# Task item
From the data that follows, copy every line holding the string "Education".

# Data supplied
BEGIN

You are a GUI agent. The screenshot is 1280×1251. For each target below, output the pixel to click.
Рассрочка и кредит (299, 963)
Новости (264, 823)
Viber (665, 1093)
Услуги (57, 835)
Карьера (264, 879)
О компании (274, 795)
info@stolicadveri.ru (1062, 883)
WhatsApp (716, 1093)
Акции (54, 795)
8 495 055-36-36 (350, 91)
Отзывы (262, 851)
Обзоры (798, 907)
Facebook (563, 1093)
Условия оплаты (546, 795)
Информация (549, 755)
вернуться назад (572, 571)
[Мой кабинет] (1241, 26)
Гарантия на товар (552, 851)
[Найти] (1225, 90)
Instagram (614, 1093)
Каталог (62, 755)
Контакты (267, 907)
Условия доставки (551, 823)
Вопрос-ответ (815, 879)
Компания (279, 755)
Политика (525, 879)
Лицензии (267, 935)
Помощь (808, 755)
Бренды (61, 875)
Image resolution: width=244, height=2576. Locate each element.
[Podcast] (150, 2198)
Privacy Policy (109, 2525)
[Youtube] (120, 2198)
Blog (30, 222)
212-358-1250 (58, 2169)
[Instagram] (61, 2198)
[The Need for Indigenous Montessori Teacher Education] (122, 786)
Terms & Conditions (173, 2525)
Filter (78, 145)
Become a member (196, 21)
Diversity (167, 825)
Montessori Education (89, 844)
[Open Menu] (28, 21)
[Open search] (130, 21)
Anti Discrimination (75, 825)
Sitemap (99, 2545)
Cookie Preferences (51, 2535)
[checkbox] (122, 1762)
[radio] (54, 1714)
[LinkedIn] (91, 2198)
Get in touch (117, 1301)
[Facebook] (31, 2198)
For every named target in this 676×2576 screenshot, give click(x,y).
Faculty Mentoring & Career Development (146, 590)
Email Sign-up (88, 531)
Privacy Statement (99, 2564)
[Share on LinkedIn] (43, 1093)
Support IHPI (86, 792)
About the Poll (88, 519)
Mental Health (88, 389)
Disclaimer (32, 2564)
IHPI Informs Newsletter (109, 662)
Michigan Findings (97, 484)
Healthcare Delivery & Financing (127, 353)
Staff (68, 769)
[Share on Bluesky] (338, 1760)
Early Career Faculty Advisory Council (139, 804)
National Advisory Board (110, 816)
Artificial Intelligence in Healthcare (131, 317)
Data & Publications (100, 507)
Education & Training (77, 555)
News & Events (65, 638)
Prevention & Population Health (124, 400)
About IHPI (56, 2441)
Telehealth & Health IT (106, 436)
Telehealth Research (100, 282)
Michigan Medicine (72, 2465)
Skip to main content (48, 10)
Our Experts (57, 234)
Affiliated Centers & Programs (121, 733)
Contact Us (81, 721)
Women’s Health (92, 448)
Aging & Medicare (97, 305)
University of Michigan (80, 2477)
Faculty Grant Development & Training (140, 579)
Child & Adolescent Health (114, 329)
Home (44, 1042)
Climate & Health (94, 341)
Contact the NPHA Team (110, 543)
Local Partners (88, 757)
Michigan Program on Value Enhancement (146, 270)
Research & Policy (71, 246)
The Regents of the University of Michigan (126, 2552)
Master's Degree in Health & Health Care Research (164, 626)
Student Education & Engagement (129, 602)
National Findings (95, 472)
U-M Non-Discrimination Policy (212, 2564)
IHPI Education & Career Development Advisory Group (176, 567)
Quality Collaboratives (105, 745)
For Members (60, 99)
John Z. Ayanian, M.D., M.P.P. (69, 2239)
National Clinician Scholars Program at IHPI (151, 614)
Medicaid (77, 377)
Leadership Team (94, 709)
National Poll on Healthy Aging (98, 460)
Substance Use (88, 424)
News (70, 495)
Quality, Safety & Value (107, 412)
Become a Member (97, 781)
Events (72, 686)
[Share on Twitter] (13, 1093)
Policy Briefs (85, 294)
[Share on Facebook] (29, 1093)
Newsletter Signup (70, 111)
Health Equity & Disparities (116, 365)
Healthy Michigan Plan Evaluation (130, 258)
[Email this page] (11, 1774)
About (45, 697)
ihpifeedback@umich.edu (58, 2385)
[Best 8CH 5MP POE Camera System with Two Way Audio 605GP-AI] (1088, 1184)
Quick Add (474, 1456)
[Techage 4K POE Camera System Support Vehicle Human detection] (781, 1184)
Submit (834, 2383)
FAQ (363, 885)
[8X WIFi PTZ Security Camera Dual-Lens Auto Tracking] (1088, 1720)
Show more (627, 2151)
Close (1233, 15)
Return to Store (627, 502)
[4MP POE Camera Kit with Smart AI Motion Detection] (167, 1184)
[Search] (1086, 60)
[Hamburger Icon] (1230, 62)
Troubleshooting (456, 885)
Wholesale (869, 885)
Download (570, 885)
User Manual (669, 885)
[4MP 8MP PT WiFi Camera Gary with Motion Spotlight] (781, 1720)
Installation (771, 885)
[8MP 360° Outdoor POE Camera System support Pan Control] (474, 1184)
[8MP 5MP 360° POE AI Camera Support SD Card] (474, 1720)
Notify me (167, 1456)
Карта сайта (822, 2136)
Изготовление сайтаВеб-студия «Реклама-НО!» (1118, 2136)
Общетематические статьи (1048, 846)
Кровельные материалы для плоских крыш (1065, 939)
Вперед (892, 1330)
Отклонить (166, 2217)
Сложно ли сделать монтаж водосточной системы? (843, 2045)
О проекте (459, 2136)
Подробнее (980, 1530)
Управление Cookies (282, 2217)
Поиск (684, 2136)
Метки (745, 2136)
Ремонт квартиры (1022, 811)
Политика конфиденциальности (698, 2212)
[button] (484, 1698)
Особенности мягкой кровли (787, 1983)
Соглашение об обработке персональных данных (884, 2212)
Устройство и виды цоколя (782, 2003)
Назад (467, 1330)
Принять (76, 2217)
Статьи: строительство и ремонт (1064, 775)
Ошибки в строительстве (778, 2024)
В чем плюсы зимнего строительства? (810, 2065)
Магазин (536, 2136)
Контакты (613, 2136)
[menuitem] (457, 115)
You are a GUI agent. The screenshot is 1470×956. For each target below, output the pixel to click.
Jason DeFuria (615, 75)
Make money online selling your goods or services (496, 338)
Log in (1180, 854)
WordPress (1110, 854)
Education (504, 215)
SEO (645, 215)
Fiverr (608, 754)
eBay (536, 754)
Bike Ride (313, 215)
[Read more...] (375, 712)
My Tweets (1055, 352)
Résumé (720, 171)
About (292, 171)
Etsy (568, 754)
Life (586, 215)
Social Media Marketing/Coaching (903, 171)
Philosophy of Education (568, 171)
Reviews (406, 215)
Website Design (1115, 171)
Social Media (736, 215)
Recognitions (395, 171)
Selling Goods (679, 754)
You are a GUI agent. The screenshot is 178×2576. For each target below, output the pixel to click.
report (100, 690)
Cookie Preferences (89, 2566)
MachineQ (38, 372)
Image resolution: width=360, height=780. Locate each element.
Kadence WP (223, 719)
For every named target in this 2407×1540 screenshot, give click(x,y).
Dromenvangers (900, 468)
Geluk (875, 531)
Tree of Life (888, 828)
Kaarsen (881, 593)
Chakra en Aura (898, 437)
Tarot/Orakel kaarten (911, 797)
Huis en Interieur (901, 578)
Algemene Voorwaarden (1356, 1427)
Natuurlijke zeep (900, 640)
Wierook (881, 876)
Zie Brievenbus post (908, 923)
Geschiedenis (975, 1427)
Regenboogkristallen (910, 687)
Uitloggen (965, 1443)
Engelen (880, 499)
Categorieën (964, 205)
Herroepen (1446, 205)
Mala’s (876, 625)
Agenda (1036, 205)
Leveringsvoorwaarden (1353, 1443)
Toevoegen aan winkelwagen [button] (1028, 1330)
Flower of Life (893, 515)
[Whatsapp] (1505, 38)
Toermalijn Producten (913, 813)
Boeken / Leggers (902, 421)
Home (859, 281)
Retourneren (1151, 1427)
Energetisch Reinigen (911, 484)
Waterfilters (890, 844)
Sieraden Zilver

END

# Written answer
[The Need for Indigenous Montessori Teacher Education] (122, 786)
Montessori Education (89, 844)
Education & Training (77, 555)
Student Education & Engagement (129, 602)
IHPI Education & Career Development Advisory Group (176, 567)
Education (504, 215)
Philosophy of Education (568, 171)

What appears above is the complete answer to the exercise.